Oklahoma County Special Judge Stephen Alcorn entered not guilty pleas for former Rep. Randy Terrill, R-Moore, and former Sen. Debbe Leftwich, D-Oklahoma City, and scheduled a March 20 date for them to appear before District Judge Glenn Jones. They remain free on their own recognizance.
Alcorn ruled in 2011 that the state had enough evidence to try the two for bribery, but not conspiracy. Prosecutors appealed Alcorn’s ruling on the conspiracy charge, and on Wednesday the Oklahoma Court of Criminal Appeals upheld Alcorn’s decision.
“We are fully confident that we will also win at the district court on the substantive count,” Leftwich’s attorney, Robert McCampbell, said after Friday’s hearing, referring to the bribery charge.
Terrill is charged with offering a bribe and Leftwich is charged with soliciting or accepting a bribe. Prosecutors contend that Terrill offered Leftwich an $80,000-a-year job at the Office of the State Medical Examiner in exchange for Leftwich’s promise not to seek re-election in 2010. They allege that Terrill wanted the Senate seat to go to a Republican colleague, Rep. Mike Christian, of Oklahoma City.
At the time, Terrill was chairman of a House budget subcommittee responsible for the budget of the medical examiner’s office. Officials at the agency testified during a preliminary hearing that they felt pressured to hire Leftwich even though they felt she wasn’t qualified.
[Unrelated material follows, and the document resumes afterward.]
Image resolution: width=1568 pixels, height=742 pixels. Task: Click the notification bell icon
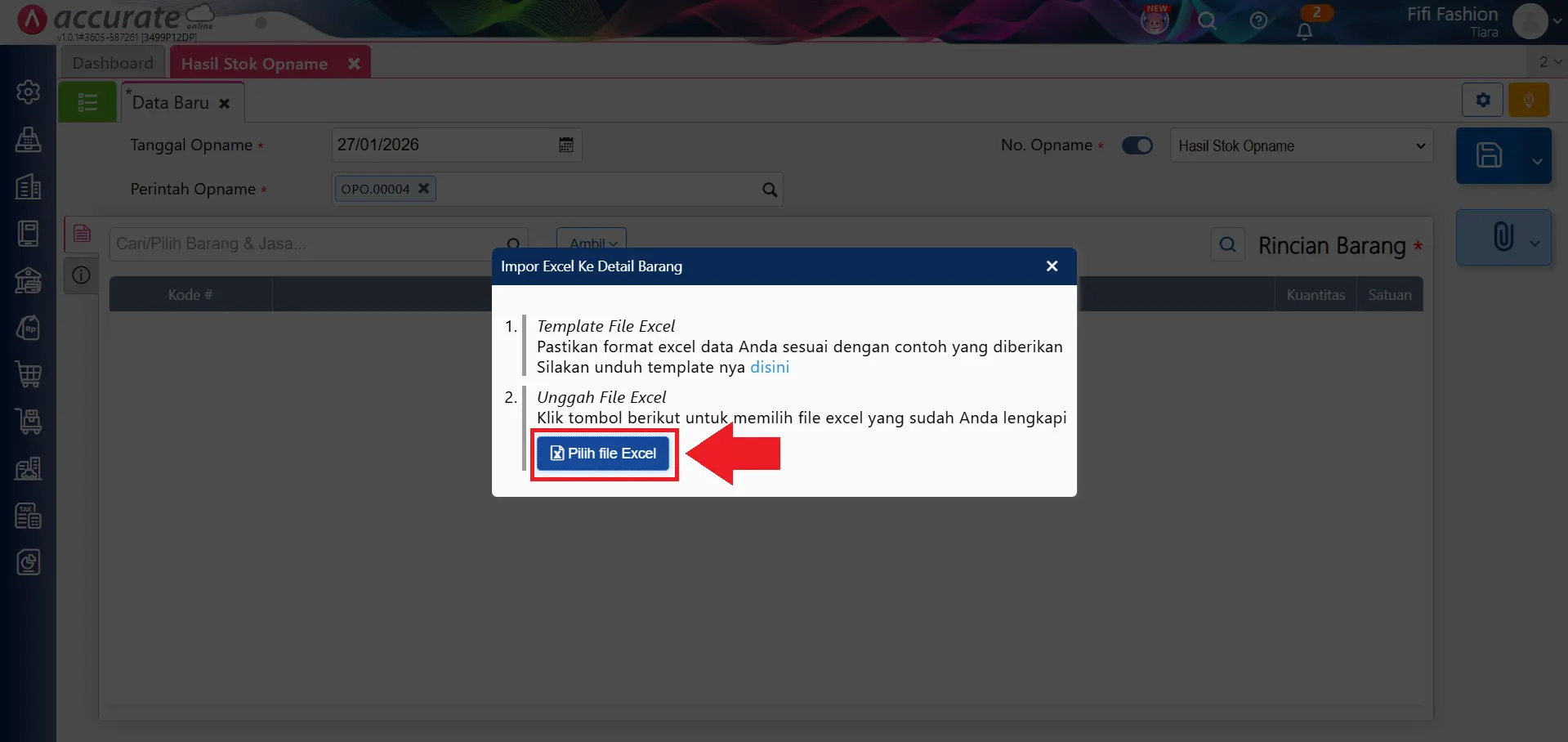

Christian campaigned for the Senate seat but pulled out of the race when the investigation was announced. He was not charged and was re-elected to his House seat.
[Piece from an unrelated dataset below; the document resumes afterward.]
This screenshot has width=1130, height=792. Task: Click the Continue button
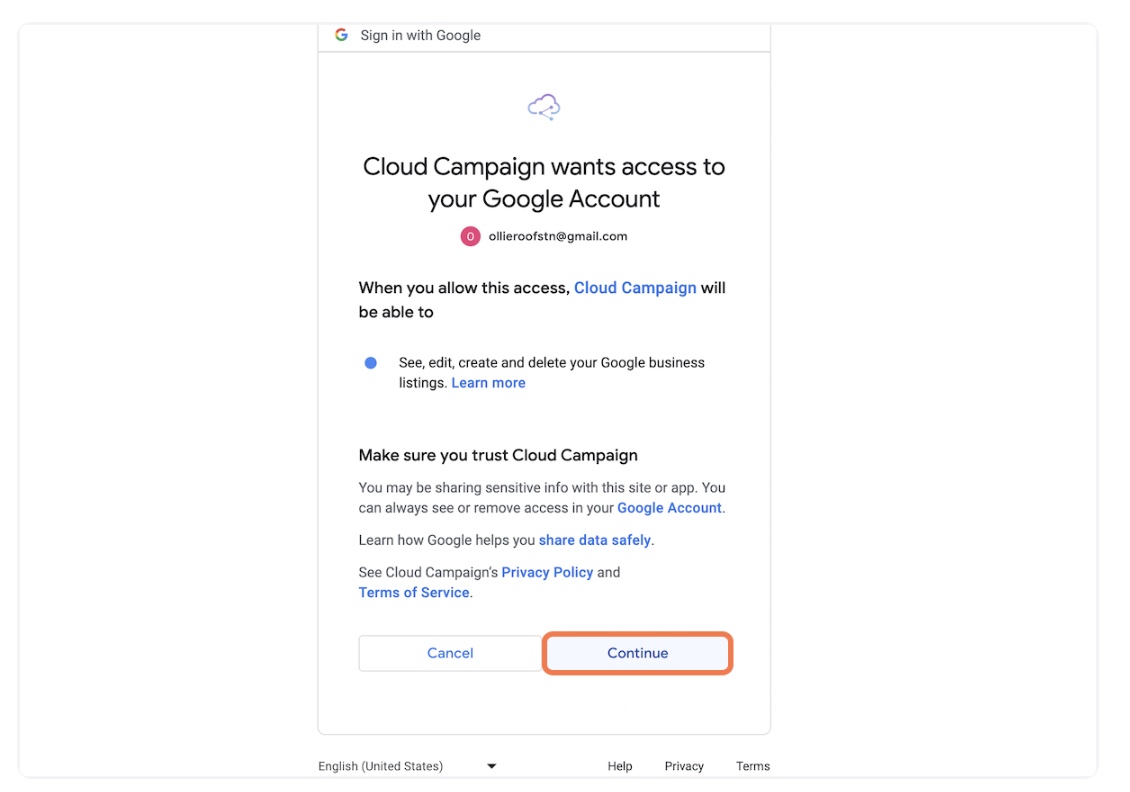(637, 653)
Prosecutors allege that Terrill and Leftwich also conspired together in the bribery scheme. But defense attorneys invoked a legal guideline known as Wharton’s rule to argue against the conspiracy charge. The guideline prohibits the prosecution of just two people for conspiracy to commit an offense if it takes at least two people to commit the offense.
Defense attorneys have said Terrill didn’t have the authority to promise Leftwich a job, and that Leftwich wasn’t technically a candidate for re-election because she never filed the required paperwork with the state Election Board. Terrill left the Legislature last year.
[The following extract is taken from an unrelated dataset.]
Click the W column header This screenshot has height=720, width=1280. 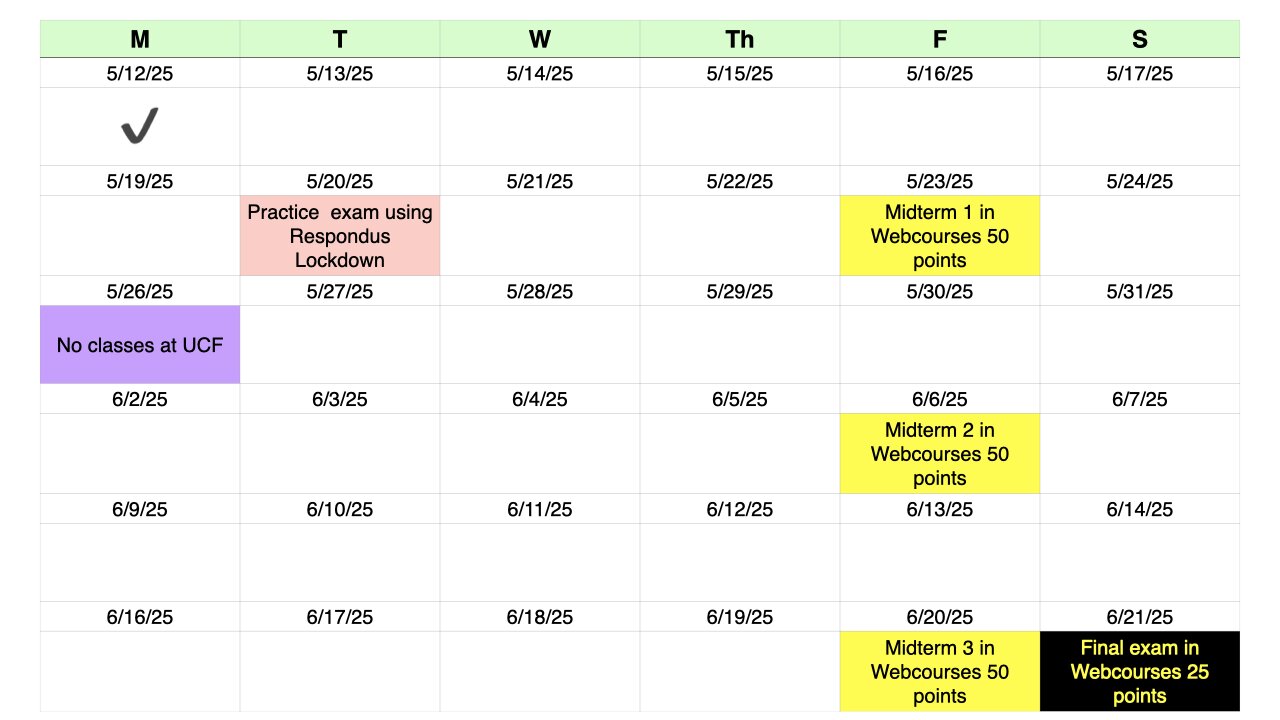click(540, 39)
Prosecutors presented evidence that Leftwich had raised and spent campaign funds in the months and years prior to the 2010 election and announced her withdrawal from the race only after a bill creating the job at the medical examiner’s office was passed at the end of the 2010 legislative session.
Defense attorneys have said the actions of Terrill and Leftwich were constitutionally protected because they were acting in their official capacity as legislators. But prosecutors claim many conversations involving the alleged plot occurred outside the lawmakers’ official duties.
Terrill and Leftwich deny the bribery allegations. Bribery is punishable by up to two years in prison and a fine of up to $1,000.